By Noah Graff
For the May issue of Today’s Machining World, I interviewed Carl Hoffman, author of the new book, the Lunatic Express. The book chronicles Hoffman’s travels throughout Asia, Africa, South America and the U.S., during which he attempted to use the modes of transportation commonly used by natives, notorious for discomfort, tardiness and poor safety.
One thing Hoffman described to me is how the concept of time in Third World countries differs from that in the First World. In countries like India, the Congo and Columbia, people generally have a different expectation of what it means for things to start “on time.” People never know whether a train or bus is coming in one hour or three. Waiting for things for long periods of time, and arriving to destinations late is just an accepted way of life.

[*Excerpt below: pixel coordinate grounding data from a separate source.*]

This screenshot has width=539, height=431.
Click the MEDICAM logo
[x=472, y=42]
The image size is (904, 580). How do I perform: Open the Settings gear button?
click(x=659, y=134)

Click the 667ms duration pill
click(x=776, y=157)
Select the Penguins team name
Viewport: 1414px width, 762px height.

It’s mind boggling to me how anything gets done at all in places with such a low priority on punctuality. How can businesses operate if it’s unknown if workers will show up?

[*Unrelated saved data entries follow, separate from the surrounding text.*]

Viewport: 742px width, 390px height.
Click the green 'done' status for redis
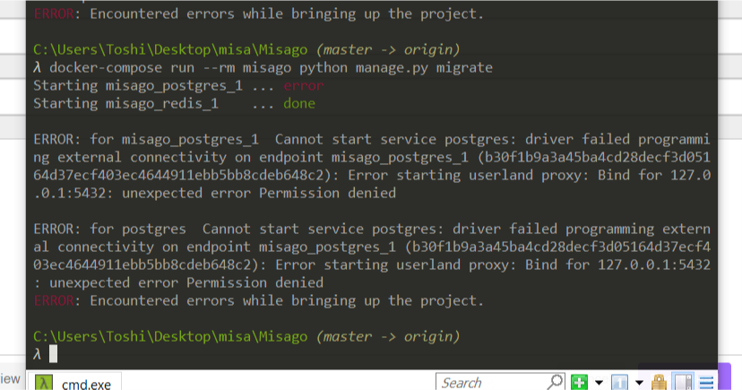coord(298,104)
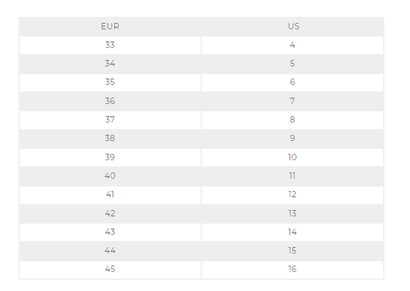Image resolution: width=410 pixels, height=291 pixels.
Task: Click US size 16 cell
Action: click(x=292, y=269)
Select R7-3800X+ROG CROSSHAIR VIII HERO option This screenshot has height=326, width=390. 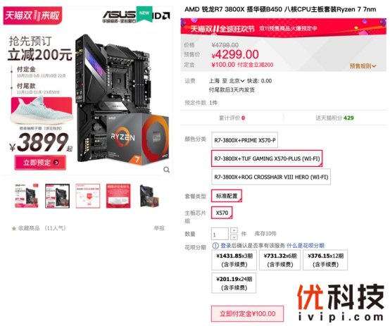[x=271, y=177]
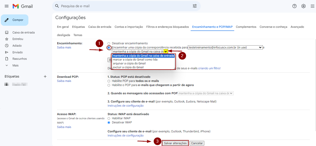316x146 pixels.
Task: Open the Settings gear icon
Action: tap(303, 6)
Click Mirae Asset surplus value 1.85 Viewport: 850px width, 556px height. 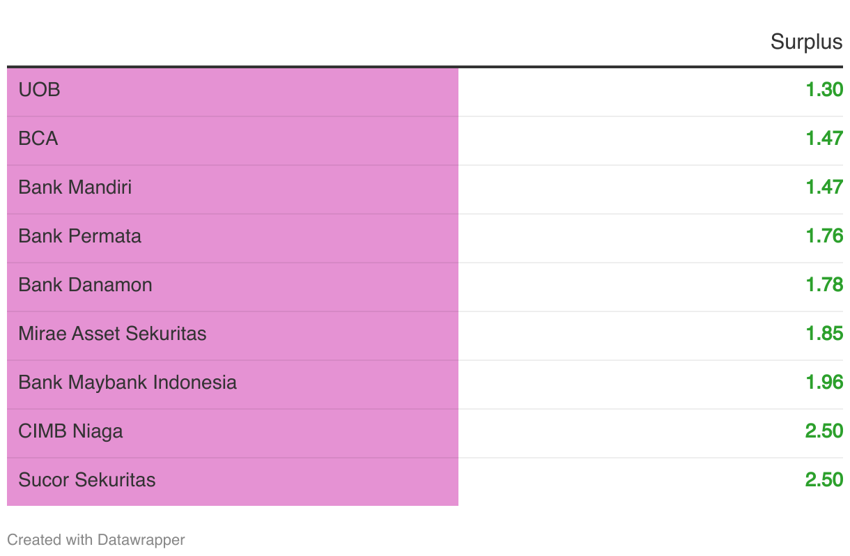[x=824, y=334]
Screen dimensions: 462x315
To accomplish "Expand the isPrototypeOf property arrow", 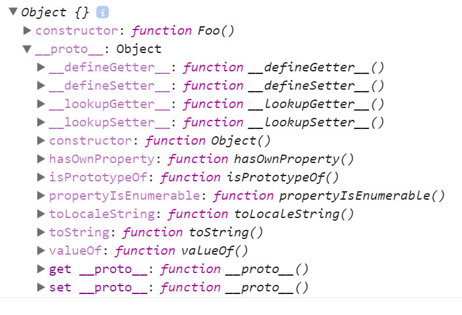I will (x=41, y=177).
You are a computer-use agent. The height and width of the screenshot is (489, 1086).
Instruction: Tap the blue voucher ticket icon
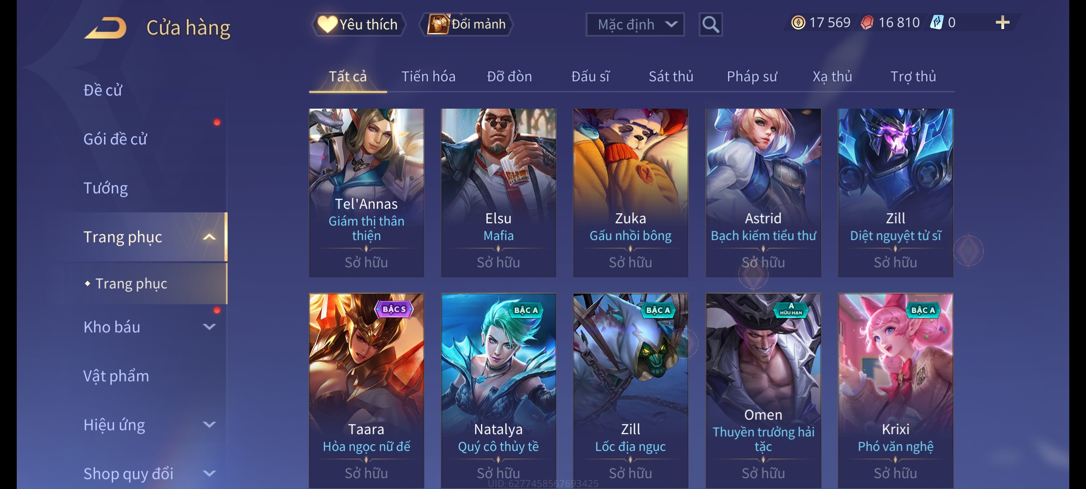coord(937,23)
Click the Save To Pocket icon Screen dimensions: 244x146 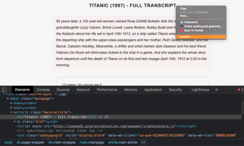(x=182, y=30)
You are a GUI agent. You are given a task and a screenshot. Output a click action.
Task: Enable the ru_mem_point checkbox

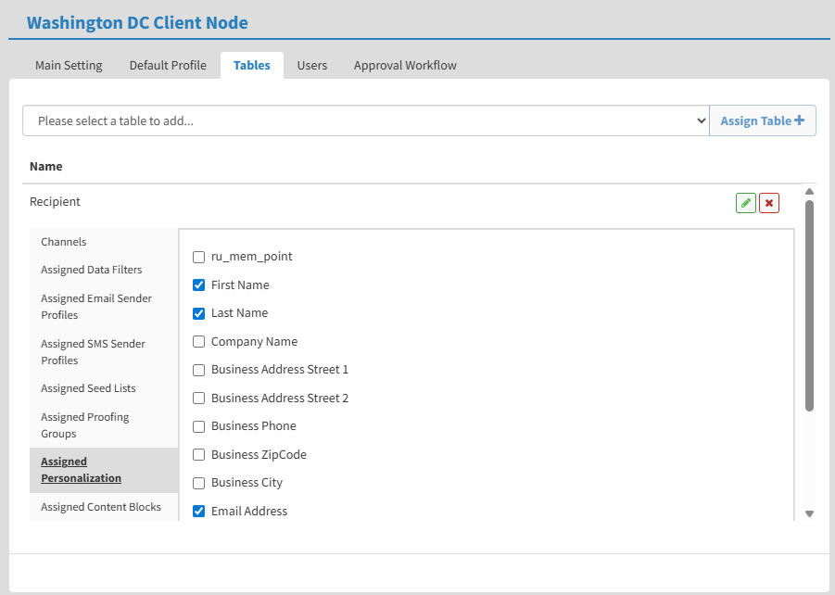[198, 257]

One would think the people of these countries would be happier if things functioned the way they do in the U.S.? It’s always so frustrating to me, knowing that precious time has slipped away that could have been used for things I care about. After all, time is a limited commodity. Once you lose it, it’s gone forever.
Yet many people I know from these places where things move so sloooooowly say they often feel more relaxed and centered when they return home to Slowville. And more and more it seems like us First Worlders in our civilized, efficient habitat are stressed out and paying top dollar for shrinks to help us chill out. We pay money to go to yoga classes and lie on the couch watching reality shows to slow ourselves down.
Is total efficiency sometimes unhealthy?